▶ [Tekstfragment]
+ + +

Ten slotte bestaat er een consensus over de aanpassing van het personeelsstatuut, zodat de personeelsleden van de raad kunnen vallen onder het Vlaams personeelsstatuut. Uit het niet ingaan op vacatures is gebleken dat dit een van de moeilijkheden was. De raad haalt eveneens de noodzaak tot aanwerving van twee bijkomende raadsleden aan, zoals decretaal is bepaald. Mijn mening hierover is dat eerst moet worden ingezet op de uitbouw van de raad, en in het bijzonder op de ondersteuning van de bestaande raadsleden. Vandaag functioneren ze niet optimaal omdat ze taken op zich nemen die eigenlijk door ander personeel kunnen worden opgenomen.
Ik wil eerst nagaan hoe ze werken op kruissnelheid, en of het dan nog nodig is om de bijkomende raadsleden aan te werven. Ik wil niet in de situatie terechtkomen dat we de tweede best betaalde kaartclub zouden zijn, zoals de heer Martens zei. We kunnen beter afwachten hoe ze werken op kruissnelheid en hoe de samenwerking met Leefmilieu en het actieplan van de voorzitter verlopen, om dan te beslissen over een al dan niet benoeming.

+ + +

Datasetitems
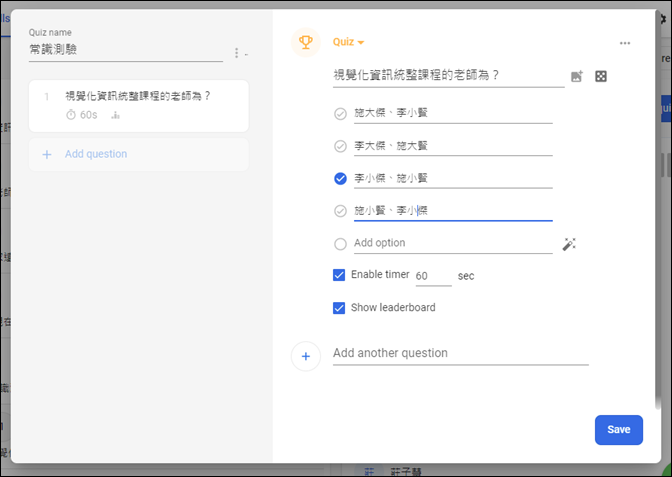672x477 pixels.
Task: Open the quiz name options dropdown
Action: [239, 53]
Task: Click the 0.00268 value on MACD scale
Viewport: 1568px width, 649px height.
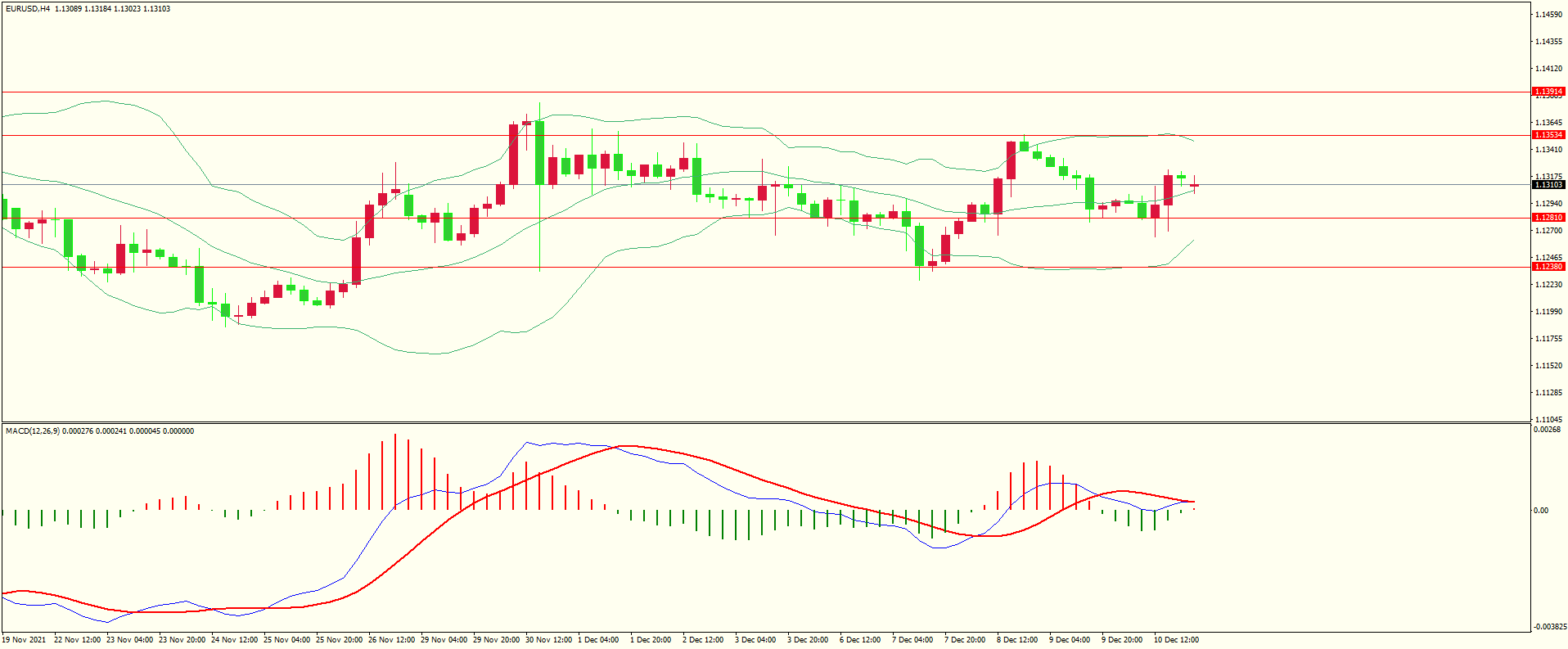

+ + +

▶ [Opdracht] Zet de tekst over de raad en de aanwerving van extra raadsleden voort, te beginnen na de laatste zin. Deze records hebben niets met de tekst te maken.

▶ [Antwoord]
Ik kan jullie garanderen dat ik jullie bezorgdheid deel. Er zijn op dit moment geen dramas omdat het nog maar een jaar werkt. Als we volgend jaar werken zoals het afgelopen jaar, dan zitten we in de problemen. Daarom is er een actieplan en een samenwerking, en zijn er bijkomende middelen om de achterstand in te lopen. We zullen dit heel nauwgezet opvolgen en garant staan voor een snelle en goede rechtsbescherming.
De voorzitter : De heer Ceyssens heeft het woord.
De heer Lode Ceyssens : Minister, mijn vraag om uitleg heb ik volledig gesteld, maar ze heeft het jaarverslag gekruist. Daarom spreekt het vanzelf dat u op mijn eerste vraag niet hebt geantwoord.
Ik stel tevreden vast dat u onze bekommernis deelt en vooral ook dat er al maatregelen zijn genomen. De ambitie is duidelijk gesteld. Ik begrijp dat de bal nu in het kamp van de raad ligt, maar we kijken met velen mee vanaf de zijlijn. Ik hoop dat we hier eind 2011 geen vragen meer over moeten stellen. Dat zou betekenen dat de zaken vlot vooruitgaan en dat wat we zelf doen, beter doen.
De voorzitter : De heer Martens heeft het woord.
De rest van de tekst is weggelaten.